Invoquer la fidélité à la « tragédie lyrique » d’Antoine Danchet, mise en musique par André Campra, et principale source de l’abbé Varesco, qui, cependant, s’en écarte pour suivre la convention du « lieto fine » – forcément douteuse, aux yeux de l’interprète d’aujourd’hui, désireux d’en préserver le spectateur –, ne suffit pas à convaincre. A fortiori, pour qui se souvient que Danchet adapte, lui-même, une pièce de Crébillon père, à la fin de laquelle c’est Idamante qui se perce le sein…
Mais voilà qui est, somme toute, anecdotique, dès lors que la partition, dans laquelle ont été pratiquées, sans exagération, les coupures d’usage, n’en pâtit pas. Dans la fosse, des musiciens de l’ensemble Cappella Mediterranea et de l’Orchestre de Chambre de Genève composent, à parts peu ou prou égales, les différents pupitres.

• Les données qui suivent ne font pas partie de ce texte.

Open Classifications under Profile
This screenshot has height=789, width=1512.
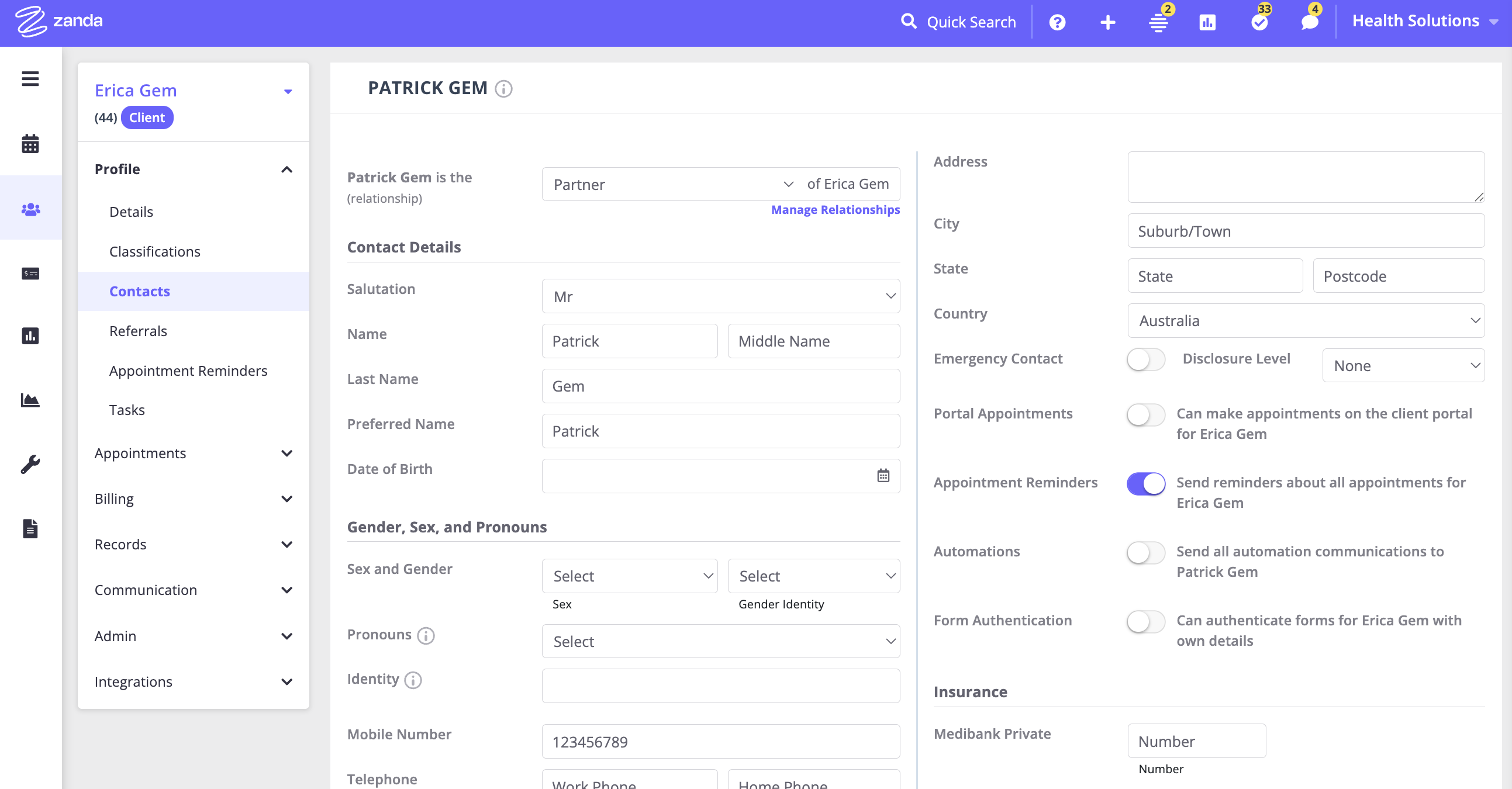point(154,251)
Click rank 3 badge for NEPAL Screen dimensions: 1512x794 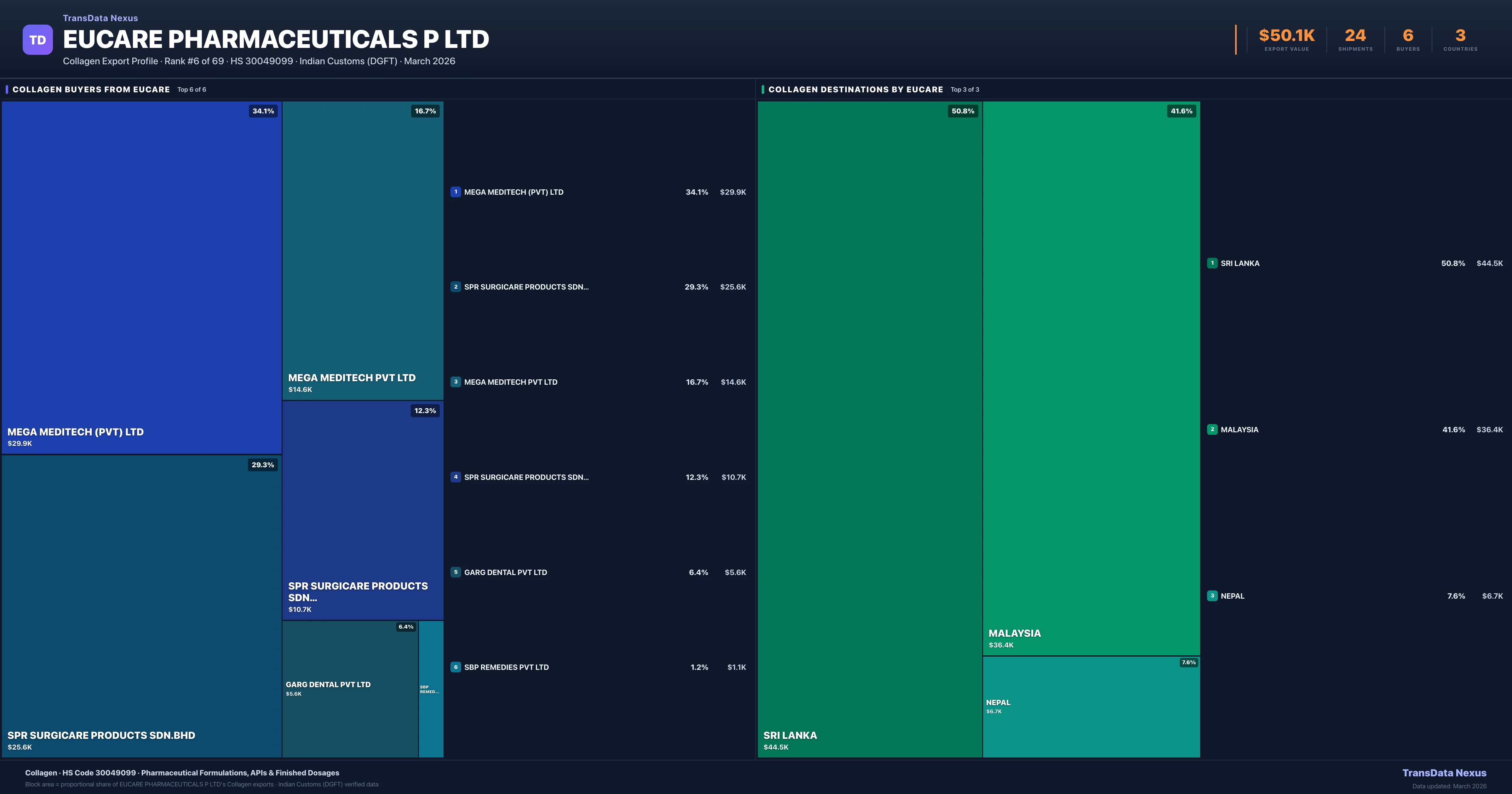pyautogui.click(x=1212, y=596)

De ce mariage – arrangé ? –, combiné à l’acoustique problématique du Grand Théâtre (depuis le parterre, du moins), résulte un manque de chair, de couleurs, et de conduite même. C’est, aussi, que Leonardo Garcia Alarcon a tendance à lancer le mouvement sans vraiment le porter, quelques fulgurances, dans sa direction, ne compensant pas un défaut d’architecture générale.
Le plateau n’enthousiasme pas davantage. Fallait-il, par exemple, laisser à Omar Mancini l’un des deux airs, si souvent sacrifiés, d’Arbace, en l’occurrence « Se cola ne’ fati è scritto », pour que ce membre du Jeune Ensemble du Grand Théâtre de Genève s’y enlise – mais le couronne d’un suraigu inutile, sauf à lui attirer les faveurs du public.
Bonne voix, assurément, Federica Lombardi n’a, ni le tranchant qu’appellent ses premier et troisième airs, ni la capacité d’allégement nécessaire, au II, à « Idol mio », puis à « Soavi zeffiri » ; son Elettra ne fait, en somme, ni chaud, ni froid.
L’instrument de Giulia Semenzato se révèle autrement, et idéalement galbé pour Ilia, tout comme son phrasé. Quel dommage que la rotation de l’espèce de spirale en suspension, dans laquelle elle est installée, durant « Zeffiretti lusinghieri », la rende inaudible une mesure sur trois !
Le premier Idamante de Lea Desandre a les mêmes qualités et défauts que son Cherubino (Le nozze di Figaro) : la lumière d’un timbre d’une fraîcheur sopranisante et une sveltesse de trait, qui devient, dès que la tessiture descend, ténuité. Ravissant, donc, mais poids plume.
Bernard Richter, enfin, appelé, peu avant la première, à remplacer Stanislas de Barbeyrac, forcé de renoncer à une prise de rôle, dès longtemps espérée, pour raisons de santé, connaît bien Idomeneo, pour l’avoir incarné au Staatsoper de Vienne, puis au Teatro alla Scala de Milan. Il en a moins la vélocité, qui le fait trébucher sur les périlleuses vocalises de « Fuor del mar », et le cantabile, que l’assise, malgré la hauteur de l’émission, et l’autorité, des mots, en particulier.